In the entries below, how many lines include "club"? Reply with the number and nothing more.

*** Opening of Record extracts ***

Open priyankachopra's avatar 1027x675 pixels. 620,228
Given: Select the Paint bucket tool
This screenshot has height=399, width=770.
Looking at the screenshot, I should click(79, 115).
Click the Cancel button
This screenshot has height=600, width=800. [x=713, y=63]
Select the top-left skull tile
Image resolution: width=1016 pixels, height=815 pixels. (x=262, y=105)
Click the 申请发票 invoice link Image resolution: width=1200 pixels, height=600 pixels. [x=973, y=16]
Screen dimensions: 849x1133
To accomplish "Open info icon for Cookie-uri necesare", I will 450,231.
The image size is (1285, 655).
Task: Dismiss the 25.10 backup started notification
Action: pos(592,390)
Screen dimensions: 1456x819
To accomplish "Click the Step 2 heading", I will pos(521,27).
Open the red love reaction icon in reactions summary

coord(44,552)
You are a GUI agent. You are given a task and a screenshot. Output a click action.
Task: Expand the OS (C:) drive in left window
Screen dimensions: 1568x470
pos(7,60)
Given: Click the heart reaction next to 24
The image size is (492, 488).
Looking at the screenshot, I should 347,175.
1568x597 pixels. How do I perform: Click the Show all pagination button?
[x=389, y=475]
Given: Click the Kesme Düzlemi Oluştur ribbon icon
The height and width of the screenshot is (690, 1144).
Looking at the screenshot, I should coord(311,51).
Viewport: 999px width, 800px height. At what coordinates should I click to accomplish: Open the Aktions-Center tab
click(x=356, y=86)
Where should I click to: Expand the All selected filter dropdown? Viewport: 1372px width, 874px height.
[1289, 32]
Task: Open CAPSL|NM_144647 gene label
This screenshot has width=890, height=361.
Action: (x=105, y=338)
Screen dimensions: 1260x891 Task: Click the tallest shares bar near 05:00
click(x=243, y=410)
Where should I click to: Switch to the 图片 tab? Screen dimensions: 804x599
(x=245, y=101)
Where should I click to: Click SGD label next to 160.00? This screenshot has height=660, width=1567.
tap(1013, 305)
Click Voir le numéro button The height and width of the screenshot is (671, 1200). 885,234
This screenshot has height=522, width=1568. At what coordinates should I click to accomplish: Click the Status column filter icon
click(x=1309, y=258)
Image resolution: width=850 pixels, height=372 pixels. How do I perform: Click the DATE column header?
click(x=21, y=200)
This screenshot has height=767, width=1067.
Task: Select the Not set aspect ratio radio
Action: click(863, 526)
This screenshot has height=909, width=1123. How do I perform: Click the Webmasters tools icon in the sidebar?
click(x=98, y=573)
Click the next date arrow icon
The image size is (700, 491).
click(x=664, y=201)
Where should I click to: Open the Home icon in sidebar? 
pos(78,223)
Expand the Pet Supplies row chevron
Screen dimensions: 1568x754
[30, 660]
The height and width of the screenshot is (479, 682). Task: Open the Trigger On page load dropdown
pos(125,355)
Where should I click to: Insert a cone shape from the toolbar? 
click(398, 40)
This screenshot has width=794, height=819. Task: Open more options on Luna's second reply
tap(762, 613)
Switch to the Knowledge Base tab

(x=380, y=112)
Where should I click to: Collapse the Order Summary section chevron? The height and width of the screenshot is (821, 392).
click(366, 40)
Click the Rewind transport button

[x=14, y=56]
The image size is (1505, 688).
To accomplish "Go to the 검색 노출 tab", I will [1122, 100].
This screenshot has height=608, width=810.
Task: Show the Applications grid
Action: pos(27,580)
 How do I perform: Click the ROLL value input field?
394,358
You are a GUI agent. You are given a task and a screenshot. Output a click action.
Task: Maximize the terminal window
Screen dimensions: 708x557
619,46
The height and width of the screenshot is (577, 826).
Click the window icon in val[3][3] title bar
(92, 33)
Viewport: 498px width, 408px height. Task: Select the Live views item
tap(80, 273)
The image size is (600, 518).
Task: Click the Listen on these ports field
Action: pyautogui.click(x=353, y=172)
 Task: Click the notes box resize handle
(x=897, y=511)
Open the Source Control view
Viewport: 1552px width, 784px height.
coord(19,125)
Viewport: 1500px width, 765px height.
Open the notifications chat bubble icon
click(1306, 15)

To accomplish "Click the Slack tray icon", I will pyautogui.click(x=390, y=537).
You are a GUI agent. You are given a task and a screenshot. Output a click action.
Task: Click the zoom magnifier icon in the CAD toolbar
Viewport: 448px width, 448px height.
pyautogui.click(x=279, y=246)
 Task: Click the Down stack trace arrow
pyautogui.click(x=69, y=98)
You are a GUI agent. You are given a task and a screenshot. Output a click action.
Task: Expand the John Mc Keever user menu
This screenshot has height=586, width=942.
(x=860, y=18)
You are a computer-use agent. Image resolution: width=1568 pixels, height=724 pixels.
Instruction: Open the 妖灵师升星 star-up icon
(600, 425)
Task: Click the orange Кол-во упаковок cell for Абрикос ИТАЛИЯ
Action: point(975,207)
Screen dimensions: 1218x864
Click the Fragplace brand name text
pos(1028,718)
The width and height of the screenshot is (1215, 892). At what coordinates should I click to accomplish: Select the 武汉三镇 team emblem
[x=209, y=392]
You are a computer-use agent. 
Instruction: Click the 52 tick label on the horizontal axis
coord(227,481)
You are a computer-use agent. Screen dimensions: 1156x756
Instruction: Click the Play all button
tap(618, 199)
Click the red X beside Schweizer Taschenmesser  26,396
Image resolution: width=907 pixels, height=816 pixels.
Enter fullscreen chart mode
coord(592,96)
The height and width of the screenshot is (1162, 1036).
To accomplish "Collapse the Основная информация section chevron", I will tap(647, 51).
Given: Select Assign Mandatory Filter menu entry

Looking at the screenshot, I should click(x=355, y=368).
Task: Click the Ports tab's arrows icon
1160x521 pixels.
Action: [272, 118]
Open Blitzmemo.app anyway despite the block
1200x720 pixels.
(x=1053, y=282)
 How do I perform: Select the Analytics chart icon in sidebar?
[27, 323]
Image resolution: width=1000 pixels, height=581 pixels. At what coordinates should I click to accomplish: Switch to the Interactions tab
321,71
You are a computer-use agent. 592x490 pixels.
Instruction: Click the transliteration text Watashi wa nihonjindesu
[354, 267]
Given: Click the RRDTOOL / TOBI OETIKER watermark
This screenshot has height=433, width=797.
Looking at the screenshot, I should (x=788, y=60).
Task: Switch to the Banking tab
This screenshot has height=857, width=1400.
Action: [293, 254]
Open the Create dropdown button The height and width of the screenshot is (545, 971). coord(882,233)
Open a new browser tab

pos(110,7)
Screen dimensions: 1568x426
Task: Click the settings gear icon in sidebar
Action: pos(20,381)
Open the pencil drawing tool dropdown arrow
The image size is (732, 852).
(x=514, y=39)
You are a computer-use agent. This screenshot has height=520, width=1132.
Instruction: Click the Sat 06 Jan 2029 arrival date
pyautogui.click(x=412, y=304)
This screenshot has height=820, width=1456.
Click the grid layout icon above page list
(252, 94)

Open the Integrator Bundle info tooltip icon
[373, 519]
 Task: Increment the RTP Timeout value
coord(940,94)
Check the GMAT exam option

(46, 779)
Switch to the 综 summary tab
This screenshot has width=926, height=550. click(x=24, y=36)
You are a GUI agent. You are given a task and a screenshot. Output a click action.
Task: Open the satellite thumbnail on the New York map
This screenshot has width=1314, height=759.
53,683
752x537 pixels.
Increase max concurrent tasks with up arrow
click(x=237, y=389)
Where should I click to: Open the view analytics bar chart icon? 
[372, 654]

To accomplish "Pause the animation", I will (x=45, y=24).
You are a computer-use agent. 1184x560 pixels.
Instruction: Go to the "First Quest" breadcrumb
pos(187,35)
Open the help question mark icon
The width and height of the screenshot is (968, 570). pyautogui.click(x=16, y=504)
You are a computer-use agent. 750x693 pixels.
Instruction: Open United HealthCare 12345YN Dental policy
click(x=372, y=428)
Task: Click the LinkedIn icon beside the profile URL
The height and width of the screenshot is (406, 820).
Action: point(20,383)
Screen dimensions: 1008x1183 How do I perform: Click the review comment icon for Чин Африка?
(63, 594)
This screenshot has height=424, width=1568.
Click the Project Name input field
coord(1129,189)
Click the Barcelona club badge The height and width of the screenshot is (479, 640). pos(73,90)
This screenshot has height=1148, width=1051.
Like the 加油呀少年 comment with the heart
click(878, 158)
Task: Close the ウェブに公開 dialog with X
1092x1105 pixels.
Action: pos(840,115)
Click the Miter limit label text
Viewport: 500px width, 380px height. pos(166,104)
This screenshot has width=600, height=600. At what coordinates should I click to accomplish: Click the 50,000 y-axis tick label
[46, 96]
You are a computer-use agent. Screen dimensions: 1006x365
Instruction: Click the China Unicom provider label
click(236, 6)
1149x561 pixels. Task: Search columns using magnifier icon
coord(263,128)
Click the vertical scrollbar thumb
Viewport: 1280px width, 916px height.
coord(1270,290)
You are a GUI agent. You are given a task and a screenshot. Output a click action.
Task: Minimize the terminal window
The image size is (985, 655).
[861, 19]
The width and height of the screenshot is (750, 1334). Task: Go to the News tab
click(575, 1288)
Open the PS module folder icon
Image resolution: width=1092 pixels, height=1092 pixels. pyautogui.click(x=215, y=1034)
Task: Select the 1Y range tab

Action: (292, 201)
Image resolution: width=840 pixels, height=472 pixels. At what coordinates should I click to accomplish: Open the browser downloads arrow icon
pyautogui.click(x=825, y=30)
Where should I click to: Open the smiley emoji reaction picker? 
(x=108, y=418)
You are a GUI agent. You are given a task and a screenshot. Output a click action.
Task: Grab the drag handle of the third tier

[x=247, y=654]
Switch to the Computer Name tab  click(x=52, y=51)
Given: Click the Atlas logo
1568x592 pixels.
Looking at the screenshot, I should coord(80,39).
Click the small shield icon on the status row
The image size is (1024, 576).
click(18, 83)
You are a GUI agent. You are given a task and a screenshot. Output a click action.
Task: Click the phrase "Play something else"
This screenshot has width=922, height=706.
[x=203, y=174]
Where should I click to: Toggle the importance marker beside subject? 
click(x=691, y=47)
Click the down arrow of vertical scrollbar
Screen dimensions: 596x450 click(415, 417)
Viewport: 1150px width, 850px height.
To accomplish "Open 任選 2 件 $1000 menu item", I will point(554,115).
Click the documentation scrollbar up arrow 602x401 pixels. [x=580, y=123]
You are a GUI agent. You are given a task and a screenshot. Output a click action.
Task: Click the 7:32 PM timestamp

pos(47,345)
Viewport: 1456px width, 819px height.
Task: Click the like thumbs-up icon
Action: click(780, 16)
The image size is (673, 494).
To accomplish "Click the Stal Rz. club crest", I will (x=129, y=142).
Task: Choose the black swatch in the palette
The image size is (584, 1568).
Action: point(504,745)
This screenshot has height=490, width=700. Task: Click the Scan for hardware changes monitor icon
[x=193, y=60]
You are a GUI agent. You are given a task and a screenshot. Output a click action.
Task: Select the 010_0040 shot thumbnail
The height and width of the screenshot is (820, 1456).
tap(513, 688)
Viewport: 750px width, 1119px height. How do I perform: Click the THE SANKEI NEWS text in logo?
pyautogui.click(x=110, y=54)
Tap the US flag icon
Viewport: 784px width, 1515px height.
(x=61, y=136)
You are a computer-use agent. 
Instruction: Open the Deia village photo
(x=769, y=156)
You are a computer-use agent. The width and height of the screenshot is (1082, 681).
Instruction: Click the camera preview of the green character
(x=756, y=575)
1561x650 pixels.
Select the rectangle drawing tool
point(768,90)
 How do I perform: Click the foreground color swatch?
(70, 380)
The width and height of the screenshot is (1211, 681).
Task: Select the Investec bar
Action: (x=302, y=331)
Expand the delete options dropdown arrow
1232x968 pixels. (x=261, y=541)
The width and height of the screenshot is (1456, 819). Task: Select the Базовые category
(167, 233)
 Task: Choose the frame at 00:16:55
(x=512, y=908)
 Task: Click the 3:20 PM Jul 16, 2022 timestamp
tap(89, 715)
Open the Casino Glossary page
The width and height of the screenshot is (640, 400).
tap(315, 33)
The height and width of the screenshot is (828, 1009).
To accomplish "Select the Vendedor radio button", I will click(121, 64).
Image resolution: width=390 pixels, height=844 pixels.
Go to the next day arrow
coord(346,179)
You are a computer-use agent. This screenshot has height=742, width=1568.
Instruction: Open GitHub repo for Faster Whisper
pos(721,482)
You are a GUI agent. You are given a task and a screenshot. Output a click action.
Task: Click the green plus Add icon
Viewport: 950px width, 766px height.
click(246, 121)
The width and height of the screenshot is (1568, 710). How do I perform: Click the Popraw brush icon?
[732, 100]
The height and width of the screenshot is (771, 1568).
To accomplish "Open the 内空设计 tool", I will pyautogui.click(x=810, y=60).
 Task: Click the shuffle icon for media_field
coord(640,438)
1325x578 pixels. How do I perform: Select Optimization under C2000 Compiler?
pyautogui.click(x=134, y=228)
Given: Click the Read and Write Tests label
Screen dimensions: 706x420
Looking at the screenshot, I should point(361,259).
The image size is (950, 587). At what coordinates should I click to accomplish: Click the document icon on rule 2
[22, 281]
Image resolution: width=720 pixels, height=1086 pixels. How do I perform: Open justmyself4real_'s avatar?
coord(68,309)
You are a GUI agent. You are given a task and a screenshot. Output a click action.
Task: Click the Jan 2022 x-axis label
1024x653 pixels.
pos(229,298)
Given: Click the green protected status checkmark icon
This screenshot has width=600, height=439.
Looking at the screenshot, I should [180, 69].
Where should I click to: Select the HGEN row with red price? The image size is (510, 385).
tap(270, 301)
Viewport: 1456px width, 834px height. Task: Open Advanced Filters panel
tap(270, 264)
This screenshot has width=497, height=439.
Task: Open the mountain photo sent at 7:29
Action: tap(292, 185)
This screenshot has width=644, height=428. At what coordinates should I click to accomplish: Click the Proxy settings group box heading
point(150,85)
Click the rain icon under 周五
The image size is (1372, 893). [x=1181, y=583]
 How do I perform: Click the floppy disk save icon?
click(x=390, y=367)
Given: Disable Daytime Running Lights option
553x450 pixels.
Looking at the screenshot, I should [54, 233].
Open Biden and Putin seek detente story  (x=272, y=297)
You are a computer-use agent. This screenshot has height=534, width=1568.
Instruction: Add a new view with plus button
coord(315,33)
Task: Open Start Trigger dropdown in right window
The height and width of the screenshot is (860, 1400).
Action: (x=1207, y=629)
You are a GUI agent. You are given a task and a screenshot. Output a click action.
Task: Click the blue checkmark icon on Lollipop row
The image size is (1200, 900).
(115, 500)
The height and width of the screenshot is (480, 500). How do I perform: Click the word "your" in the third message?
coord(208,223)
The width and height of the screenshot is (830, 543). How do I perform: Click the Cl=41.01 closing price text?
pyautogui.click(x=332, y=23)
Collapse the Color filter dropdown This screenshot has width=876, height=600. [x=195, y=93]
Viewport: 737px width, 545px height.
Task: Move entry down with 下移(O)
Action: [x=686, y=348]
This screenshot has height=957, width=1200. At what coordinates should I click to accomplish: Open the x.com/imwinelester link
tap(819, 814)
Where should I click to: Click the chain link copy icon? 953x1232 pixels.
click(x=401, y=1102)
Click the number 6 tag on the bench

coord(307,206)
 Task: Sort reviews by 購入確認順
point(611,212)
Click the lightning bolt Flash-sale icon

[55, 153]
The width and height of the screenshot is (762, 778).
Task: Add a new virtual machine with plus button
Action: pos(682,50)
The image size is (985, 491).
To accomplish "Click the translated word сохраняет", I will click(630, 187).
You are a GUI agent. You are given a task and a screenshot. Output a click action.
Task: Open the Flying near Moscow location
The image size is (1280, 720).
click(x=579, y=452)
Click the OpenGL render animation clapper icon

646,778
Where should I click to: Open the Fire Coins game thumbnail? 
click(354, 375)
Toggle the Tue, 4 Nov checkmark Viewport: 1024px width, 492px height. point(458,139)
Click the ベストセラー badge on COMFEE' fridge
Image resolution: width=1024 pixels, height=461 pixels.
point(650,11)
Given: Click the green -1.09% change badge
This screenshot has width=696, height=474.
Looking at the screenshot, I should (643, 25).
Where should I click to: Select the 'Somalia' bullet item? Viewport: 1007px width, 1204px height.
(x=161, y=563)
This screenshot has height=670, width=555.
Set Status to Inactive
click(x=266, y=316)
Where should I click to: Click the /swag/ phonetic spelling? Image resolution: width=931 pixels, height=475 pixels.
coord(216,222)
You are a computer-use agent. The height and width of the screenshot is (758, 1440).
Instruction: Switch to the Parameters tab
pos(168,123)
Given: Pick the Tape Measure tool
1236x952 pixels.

*** Close of Record extracts ***

■ Task response: 2